🤖 AI Summary
Existing robust defenses against backdoor attacks launched by malicious clients in federated learning often rely on strong assumptions—such as uniform data distribution and known fractions of adversaries—rendering them ineffective under realistic conditions characterized by statistical heterogeneity and dynamically varying numbers of attackers.
Method: This paper proposes the first lightweight, three-tier defense framework integrating clustering-based anomaly detection, trustworthy model selection, and knowledge distillation—operating without any prior assumptions on data distribution or adversary count. It adaptively identifies malicious clients, selects high-quality local models, and distills robust knowledge into the global model.
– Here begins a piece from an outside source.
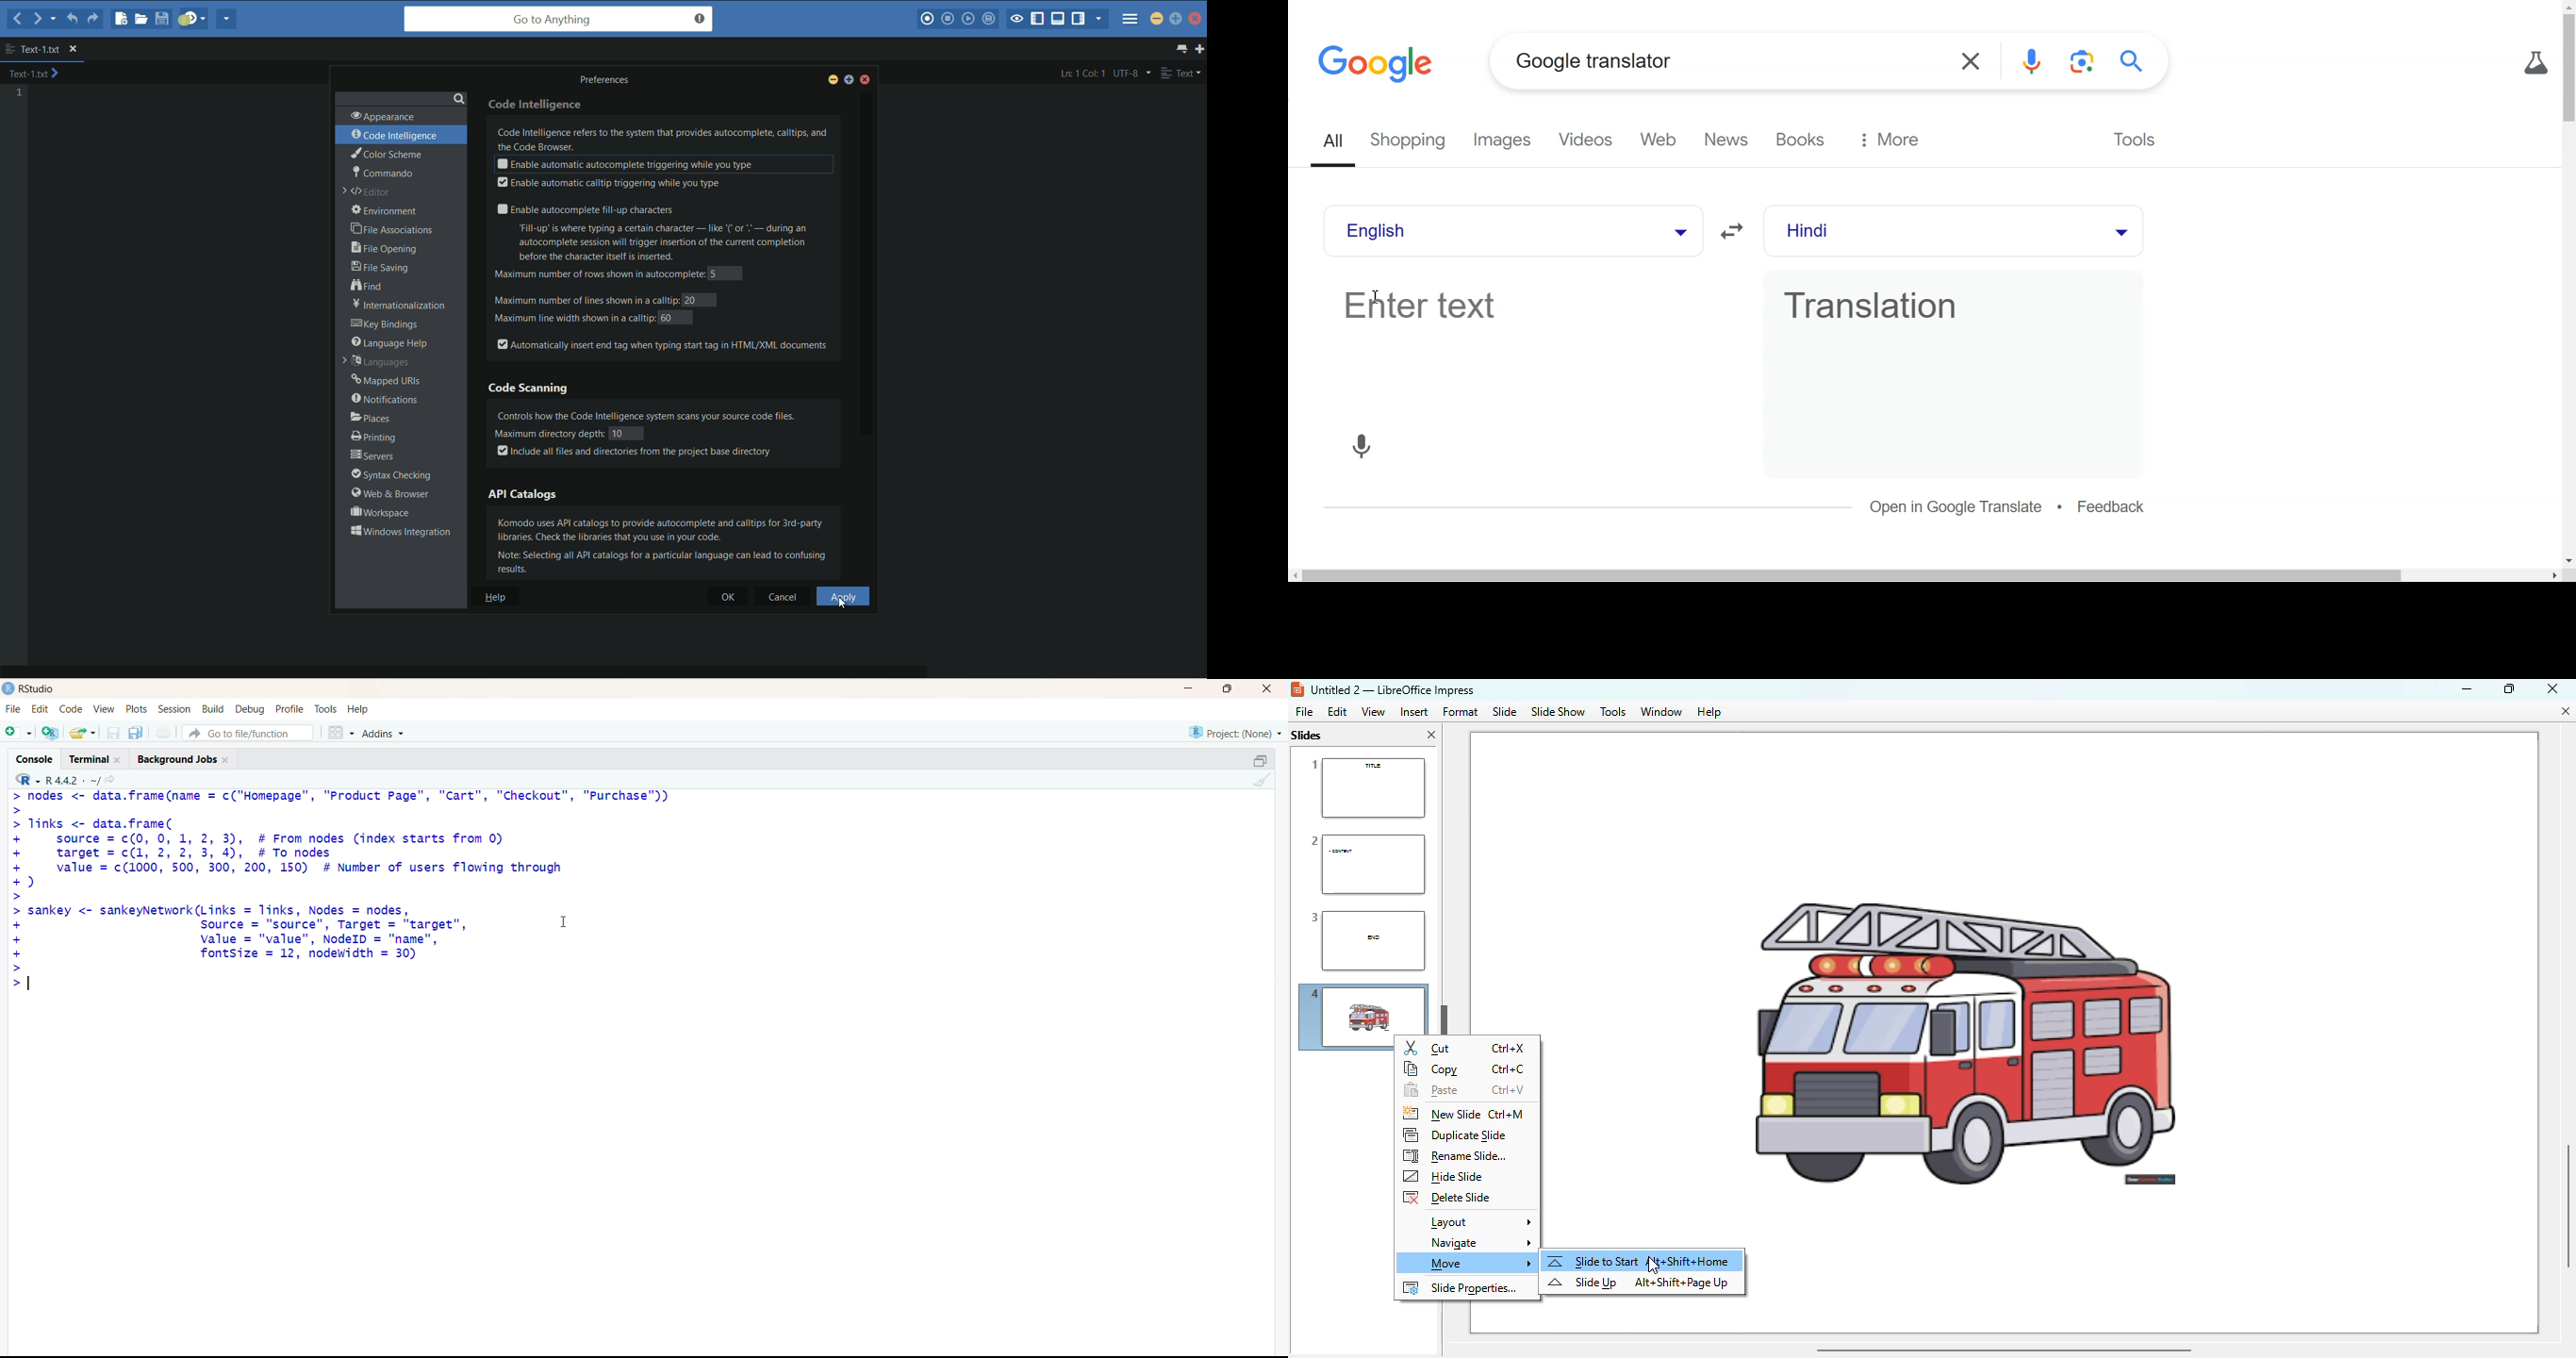 The width and height of the screenshot is (2576, 1372). What do you see at coordinates (326, 707) in the screenshot?
I see `tools` at bounding box center [326, 707].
Contribution/Results: Evaluated across multiple heterogeneous datasets and variable attack proportions, our method reduces the backdoor attack success rate (ASR) to <3% while incurring less than 1% degradation in global model accuracy—significantly outperforming state-of-the-art defenses.
📝 Abstract
Federated Learning (FL) enables collaborative model training across multiple devices while preserving data privacy. However, it remains susceptible to backdoor attacks, where malicious participants can compromise the global model. Existing defence methods are limited by strict assumptions on data heterogeneity (Non-Independent and Identically Distributed data) and the proportion of malicious clients, reducing their practicality and effectiveness. To overcome these limitations, we propose Robust Knowledge Distillation (RKD), a novel defence mechanism that enhances model integrity without relying on restrictive assumptions. RKD integrates clustering and model selection techniques to identify and filter out malicious updates, forming a reliable ensemble of models. It then employs knowledge distillation to transfer the collective insights from this ensemble to a global model. Extensive evaluations demonstrate that RKD effectively mitigates backdoor threats while maintaining high model performance, outperforming current state-of-the-art defence methods across various scenarios.